A nutritious and vibrant dish that’s perfect for meal prep. This salad is bursting with fresh ingredients and a delightful dressing, providing a delicious meal packed with plant-based protein.
Ingredients
Scale:
1 can (15 oz) chickpeas, drained and rinsed
1 cup cherry tomatoes, halved
1 cucumber, diced
1 bell pepper (red or yellow), diced
1/4 red onion, finely chopped
1/4 cup kalamata olives, pitted and sliced
1/4 cup fresh parsley, chopped
1/4 cup feta cheese, crumbled (optional)
1/4 cup olive oil
3 tablespoons red wine vinegar
1 tablespoon lemon juice
1 teaspoon dried oregano
1 clove garlic, minced
Salt and pepper to taste
Instructions
In a small bowl, whisk together olive oil, red wine vinegar, lemon juice, dried oregano, and minced garlic until well combined. Season with salt and pepper to taste.

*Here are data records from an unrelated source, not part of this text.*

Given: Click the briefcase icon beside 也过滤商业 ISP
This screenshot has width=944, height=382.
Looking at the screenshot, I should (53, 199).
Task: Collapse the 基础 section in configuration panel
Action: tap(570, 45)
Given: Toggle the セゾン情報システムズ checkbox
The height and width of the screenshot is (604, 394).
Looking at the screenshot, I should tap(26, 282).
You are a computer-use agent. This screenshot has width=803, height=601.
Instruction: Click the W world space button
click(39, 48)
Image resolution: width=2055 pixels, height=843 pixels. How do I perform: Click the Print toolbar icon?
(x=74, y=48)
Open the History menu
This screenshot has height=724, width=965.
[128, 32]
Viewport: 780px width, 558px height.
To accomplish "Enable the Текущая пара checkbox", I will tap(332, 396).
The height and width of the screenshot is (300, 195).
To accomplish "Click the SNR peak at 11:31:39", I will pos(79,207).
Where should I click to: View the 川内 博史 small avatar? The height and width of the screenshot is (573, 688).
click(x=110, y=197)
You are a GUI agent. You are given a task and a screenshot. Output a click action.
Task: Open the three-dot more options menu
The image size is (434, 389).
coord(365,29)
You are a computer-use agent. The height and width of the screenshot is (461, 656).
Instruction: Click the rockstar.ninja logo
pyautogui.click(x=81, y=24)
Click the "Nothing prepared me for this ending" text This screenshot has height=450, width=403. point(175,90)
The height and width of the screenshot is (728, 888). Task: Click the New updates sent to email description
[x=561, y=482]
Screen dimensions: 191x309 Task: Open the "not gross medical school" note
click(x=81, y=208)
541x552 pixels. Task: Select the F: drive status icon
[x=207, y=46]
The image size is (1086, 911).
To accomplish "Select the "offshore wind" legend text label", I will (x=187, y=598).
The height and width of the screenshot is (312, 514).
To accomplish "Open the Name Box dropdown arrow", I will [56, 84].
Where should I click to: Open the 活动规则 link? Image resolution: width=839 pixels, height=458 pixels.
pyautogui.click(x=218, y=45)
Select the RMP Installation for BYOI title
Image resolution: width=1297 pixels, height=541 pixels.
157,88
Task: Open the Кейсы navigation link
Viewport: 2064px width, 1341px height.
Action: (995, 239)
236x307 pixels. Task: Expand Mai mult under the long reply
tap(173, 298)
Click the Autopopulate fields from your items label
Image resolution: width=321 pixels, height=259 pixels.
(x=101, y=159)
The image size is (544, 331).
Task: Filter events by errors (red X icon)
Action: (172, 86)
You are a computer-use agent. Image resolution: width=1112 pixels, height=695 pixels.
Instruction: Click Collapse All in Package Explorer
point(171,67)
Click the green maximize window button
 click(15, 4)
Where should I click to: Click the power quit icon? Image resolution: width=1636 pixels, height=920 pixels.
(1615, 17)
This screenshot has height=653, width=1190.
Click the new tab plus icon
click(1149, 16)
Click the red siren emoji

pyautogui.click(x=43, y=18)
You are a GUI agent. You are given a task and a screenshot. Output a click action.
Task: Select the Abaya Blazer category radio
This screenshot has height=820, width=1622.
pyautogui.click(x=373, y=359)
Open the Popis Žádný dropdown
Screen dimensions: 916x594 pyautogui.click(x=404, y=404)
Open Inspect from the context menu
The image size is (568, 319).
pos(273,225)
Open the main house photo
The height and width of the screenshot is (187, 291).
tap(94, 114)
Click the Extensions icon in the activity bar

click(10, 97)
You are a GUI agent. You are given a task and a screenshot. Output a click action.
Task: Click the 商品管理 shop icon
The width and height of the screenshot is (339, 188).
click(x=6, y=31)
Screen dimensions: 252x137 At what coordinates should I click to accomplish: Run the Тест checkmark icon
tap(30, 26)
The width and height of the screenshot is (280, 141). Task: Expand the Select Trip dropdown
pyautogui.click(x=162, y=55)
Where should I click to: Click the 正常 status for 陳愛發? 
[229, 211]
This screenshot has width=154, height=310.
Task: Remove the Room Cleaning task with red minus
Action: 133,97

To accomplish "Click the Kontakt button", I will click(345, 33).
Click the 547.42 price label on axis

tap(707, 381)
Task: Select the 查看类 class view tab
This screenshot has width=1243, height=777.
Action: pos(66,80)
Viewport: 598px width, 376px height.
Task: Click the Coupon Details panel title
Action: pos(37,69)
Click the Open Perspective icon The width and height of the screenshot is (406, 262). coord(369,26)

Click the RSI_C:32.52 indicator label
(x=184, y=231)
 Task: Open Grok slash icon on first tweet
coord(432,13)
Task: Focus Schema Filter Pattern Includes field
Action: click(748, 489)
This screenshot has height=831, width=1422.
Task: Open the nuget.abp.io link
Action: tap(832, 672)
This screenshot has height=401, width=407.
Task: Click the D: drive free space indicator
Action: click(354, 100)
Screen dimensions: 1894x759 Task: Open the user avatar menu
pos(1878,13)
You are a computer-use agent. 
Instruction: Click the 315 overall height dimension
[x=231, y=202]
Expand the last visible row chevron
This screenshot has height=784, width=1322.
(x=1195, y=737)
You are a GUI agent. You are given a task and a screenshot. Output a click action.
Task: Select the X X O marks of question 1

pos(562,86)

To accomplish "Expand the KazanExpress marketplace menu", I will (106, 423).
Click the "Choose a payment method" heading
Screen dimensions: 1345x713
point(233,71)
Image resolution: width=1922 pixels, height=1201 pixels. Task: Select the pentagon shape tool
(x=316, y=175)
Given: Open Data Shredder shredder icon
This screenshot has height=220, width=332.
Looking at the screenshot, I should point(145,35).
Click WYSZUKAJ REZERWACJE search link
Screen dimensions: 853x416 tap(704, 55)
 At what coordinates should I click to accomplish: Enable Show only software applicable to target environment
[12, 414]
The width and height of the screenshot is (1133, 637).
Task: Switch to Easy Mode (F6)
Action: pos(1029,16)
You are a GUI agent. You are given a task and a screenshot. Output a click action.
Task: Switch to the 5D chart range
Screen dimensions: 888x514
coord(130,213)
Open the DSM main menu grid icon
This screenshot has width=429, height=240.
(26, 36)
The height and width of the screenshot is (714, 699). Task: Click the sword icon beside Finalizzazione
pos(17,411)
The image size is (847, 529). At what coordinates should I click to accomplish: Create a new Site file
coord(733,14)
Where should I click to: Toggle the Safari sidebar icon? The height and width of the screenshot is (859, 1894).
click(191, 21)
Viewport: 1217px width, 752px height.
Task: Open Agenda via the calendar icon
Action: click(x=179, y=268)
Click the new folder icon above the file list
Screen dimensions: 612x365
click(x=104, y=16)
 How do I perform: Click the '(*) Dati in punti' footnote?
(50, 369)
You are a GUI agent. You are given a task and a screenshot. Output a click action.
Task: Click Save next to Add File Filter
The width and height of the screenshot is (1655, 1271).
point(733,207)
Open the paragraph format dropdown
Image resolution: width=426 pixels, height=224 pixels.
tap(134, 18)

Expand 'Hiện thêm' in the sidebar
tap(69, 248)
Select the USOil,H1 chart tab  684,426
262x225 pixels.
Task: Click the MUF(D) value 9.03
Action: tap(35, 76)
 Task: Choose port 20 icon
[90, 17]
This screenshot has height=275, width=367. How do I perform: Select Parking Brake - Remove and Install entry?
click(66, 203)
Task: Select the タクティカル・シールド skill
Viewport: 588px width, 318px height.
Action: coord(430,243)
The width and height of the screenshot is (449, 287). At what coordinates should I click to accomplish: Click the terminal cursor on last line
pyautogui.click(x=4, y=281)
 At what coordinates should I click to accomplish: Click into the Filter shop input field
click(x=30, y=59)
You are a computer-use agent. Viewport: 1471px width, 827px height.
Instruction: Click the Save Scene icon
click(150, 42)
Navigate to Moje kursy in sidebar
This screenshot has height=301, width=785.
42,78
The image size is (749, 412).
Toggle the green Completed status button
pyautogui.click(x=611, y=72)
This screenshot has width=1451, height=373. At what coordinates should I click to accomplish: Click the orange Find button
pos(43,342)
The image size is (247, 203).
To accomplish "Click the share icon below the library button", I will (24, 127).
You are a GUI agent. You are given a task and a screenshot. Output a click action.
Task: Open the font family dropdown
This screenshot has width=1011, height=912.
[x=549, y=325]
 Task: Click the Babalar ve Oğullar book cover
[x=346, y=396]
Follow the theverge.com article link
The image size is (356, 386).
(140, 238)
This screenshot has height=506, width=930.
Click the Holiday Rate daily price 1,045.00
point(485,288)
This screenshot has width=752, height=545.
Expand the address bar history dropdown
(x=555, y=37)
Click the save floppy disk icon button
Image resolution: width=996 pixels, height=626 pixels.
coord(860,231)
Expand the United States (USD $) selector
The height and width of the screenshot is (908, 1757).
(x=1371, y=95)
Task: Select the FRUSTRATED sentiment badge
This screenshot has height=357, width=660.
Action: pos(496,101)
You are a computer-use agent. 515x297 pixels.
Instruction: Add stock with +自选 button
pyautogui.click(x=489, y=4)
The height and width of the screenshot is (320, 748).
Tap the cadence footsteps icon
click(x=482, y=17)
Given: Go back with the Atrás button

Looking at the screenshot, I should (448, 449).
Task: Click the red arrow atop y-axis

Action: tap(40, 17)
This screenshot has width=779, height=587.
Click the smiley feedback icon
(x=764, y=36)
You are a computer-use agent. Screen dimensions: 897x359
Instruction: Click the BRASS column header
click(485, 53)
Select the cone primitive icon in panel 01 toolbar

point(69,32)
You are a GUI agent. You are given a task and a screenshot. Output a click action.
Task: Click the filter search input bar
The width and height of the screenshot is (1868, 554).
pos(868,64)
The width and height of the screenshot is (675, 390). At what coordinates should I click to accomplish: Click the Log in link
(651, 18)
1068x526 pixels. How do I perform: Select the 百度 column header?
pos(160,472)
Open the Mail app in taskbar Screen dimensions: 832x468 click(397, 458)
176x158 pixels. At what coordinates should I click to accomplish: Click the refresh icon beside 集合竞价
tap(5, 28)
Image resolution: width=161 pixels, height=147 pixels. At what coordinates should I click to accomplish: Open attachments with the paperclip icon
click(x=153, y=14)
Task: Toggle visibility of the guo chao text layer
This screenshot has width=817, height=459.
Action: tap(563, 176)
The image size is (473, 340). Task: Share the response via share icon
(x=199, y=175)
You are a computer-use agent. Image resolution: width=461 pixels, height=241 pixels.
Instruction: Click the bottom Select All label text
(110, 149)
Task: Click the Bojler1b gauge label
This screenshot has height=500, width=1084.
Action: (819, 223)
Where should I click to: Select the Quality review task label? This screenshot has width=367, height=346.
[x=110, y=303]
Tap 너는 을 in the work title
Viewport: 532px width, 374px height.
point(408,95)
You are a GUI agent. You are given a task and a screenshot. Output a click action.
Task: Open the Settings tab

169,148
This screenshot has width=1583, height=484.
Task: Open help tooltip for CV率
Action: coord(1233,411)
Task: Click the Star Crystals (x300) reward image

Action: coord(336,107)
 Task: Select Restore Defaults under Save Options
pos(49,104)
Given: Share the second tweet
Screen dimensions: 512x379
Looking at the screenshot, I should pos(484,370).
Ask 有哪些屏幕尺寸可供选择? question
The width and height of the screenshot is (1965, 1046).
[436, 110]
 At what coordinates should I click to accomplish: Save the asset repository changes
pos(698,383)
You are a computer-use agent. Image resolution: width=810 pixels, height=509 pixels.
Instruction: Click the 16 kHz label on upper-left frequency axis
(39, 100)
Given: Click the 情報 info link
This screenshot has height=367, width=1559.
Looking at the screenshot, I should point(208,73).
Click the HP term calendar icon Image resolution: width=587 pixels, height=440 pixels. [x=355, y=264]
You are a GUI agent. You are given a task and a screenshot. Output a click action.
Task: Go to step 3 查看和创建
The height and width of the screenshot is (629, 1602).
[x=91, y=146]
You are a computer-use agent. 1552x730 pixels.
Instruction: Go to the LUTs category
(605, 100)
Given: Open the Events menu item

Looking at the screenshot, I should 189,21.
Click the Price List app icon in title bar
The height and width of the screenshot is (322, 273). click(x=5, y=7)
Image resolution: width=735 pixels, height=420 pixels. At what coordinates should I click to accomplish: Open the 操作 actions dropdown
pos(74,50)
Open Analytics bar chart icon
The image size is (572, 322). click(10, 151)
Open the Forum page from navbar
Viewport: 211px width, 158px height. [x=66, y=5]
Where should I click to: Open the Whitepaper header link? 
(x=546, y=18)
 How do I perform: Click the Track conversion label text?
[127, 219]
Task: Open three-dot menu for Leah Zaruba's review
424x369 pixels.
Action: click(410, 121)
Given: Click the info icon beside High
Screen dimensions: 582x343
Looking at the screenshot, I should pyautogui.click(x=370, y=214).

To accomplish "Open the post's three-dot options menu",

In a large mixing bowl, combine chickpeas, cherry tomatoes, cucumber, bell pepper, red onion, kalamata olives, and parsley. Mix gently to combine.
Pour the dressing over the salad mixture and gently toss to coat. If using, add crumbled feta cheese and mix lightly.
Cover the salad and let it chill in the refrigerator for at least 30 minutes before serving.